Cosa mangiamo può influenzare non solo la nostra salute generale, ma anche il modo in cui percepiamo il dolore. Un recente studio australiano ha svelato una connessione sorprendente tra dieta equilibrata e riduzione del dolore cronico, andando oltre il semplice legame con l’obesità.
Una Sfida Multidimensionale
Il dolore cronico è una condizione complessa, che colpisce milioni di persone nel mondo. Sebbene spesso associato a lesioni o malattie specifiche, la scienza sta dimostrando che esistono fattori meno evidenti, come lo stile di vita e l’alimentazione, che possono modulare la percezione del dolore.
Uno studio recente condotto negli Stati Uniti ha dimostrato che l’aumento dell’indice di massa corporea (IMC) è correlato al dolore cronico con un range compreso tra il 10% e il 32%.
Tuttavia, il rapporto tra adiposità e dolore non è unidirezionale: “Il dolore stesso può contribuire all’aumento di peso – commenta la dott.ssa Irene Ferrario, psicologa specialista di ISICO – poiché molte persone tendono a ridurre l’attività fisica o sviluppano una paura crescente di muoversi”.
In questo contesto, un altro studio condotto dall’Università dell’Australia Meridionale ha analizzato come la dieta influisca sui livelli di dolore corporeo.
La scoperta più interessante?
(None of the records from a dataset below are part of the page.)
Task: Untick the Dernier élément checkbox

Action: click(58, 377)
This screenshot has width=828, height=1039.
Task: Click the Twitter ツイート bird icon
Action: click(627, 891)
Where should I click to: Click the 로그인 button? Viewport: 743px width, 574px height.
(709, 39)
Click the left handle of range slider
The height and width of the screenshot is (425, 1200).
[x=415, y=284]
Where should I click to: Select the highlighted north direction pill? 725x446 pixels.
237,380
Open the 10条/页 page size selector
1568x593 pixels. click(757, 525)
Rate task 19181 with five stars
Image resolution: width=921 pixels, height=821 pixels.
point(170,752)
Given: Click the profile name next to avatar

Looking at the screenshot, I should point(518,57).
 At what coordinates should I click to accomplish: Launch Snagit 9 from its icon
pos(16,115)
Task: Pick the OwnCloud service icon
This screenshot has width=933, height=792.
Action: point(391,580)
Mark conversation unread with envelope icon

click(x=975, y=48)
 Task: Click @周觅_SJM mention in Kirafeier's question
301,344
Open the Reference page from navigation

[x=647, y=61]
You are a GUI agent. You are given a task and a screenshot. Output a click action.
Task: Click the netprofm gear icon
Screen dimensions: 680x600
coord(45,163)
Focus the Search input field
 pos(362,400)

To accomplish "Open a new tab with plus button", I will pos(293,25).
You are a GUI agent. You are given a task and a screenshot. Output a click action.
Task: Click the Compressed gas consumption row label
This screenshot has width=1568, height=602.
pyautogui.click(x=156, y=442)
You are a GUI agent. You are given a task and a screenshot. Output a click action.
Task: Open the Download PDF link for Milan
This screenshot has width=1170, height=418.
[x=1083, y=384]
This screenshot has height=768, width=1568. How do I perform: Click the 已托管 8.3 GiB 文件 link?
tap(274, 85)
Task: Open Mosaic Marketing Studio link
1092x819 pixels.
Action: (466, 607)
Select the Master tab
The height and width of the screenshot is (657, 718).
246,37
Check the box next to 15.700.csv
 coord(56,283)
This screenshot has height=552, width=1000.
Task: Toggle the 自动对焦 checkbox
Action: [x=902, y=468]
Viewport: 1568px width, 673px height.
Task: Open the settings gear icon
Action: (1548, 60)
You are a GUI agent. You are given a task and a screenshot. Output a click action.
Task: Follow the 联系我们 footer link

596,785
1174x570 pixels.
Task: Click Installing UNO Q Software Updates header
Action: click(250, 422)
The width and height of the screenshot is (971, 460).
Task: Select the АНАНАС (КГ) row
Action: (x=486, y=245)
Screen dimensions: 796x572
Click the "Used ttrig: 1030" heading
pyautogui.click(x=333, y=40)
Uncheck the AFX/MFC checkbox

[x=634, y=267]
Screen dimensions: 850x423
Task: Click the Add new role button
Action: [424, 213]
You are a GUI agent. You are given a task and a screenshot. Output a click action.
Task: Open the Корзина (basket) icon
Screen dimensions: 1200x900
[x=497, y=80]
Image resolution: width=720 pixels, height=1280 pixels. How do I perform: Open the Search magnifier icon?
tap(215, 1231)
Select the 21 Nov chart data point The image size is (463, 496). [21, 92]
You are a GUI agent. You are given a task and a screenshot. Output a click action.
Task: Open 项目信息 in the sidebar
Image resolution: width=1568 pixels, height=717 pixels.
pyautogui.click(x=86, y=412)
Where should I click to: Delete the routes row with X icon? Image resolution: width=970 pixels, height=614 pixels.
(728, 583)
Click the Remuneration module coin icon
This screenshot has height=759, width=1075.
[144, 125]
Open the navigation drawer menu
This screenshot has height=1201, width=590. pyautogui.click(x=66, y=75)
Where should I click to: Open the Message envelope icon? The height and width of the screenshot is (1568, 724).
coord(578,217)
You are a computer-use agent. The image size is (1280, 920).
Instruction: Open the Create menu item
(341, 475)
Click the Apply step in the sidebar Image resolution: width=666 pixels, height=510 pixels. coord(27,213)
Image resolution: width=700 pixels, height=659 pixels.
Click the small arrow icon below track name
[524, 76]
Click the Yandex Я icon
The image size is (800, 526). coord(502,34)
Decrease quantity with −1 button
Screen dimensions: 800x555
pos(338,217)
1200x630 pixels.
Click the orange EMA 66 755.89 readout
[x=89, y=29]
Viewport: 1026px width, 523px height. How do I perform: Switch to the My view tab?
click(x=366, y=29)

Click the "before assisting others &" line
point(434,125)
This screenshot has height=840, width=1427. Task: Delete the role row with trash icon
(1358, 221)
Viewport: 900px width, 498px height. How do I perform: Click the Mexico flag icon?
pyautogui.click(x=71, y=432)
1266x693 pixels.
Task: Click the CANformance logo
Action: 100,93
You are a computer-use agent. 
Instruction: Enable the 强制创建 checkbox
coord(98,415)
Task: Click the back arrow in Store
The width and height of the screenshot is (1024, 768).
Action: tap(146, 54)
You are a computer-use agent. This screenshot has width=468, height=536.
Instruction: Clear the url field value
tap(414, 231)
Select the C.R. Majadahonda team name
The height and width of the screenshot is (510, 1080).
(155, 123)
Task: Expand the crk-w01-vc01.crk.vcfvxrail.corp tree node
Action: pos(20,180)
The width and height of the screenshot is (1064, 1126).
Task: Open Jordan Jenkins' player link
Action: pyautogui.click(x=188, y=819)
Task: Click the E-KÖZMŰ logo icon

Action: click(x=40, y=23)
I benefici di una dieta sana non si limitano alle persone in sovrappeso, ma si estendono anche ai normopeso.
“È importante comprendere che non esiste un’unica causa per il dolore cronico. Fattori come la dieta, il movimento e la gestione dello stress devono essere visti come parti di un approccio integrato alla cura”, spiega Francesco Saveri, fisioterapista presso ISICO.
Dieta e dolore: non solo una questione di peso
Tradizionalmente, il peso corporeo è stato considerato il principale ponte tra alimentazione e dolore cronico. L’eccesso di peso può sovraccaricare le articolazioni e favorire l’infiammazione, peggiorando il dolore. Tuttavia, lo studio australiano ha evidenziato che l’alimentazione svolge un ruolo indipendente.
I partecipanti che seguivano una dieta ricca di frutta, verdura, cereali integrali, carni magre e latticini hanno riportato livelli di dolore significativamente inferiori, a prescindere dal loro indice di massa corporea (BMI).
Questo suggerisce che una dieta equilibrata potrebbe modulare i processi infiammatori e ossidativi che amplificano la percezione del dolore.
“Educare i pazienti a migliorare l’alimentazione è fondamentale, non solo per ridurre il dolore, ma anche per promuovere uno stile di vita più sano a lungo termine. È un investimento sulla loro qualità di vita”, aggiunge Saveri.
Gli ingredienti di una dieta “antidolorifica”
Quali alimenti possiamo includere nella nostra dieta per alleviare il dolore?
Secondo gli esperti, è essenziale privilegiare:
- Frutta e verdura: ricche di antiossidanti e composti anti-infiammatori.
- Cereali integrali: che stabilizzano i livelli di zucchero nel sangue, riducendo l’infiammazione.
- Proteine magre: come pesce e carni bianche, che forniscono aminoacidi essenziali per la riparazione dei tessuti.
- Grassi sani: come olio d’oliva e frutta secca, che supportano il sistema nervoso e riducono lo stress ossidativo.
Perché l’alimentazione conta?
La chiave di tutto sta nei processi infiammatori. Una dieta ricca di zuccheri semplici, grassi saturi e cibi ultra-processati aumenta lo stress ossidativo e le citochine pro-infiammatorie, peggiorando il dolore.
Al contrario, un’alimentazione bilanciata aiuta a mantenere un equilibrio infiammatorio, migliorando non solo la salute generale, ma anche la qualità della vita dei pazienti.
“Intervenire sull’alimentazione rappresenta una strategia accessibile, priva di costi elevati e con difficoltà limitate, se non quelle legate al cambiamento delle abitudini quotidiane – conclude Saveri – I benefici di una dieta equilibrata sono numerosi e significativi: oltre a favorire la riduzione del peso corporeo, contribuisce a diminuire l’infiammazione sistemica, riducendo così la percezione del dolore e migliorando in modo rilevante la qualità della vita e la funzionalità fisica di milioni di persone”.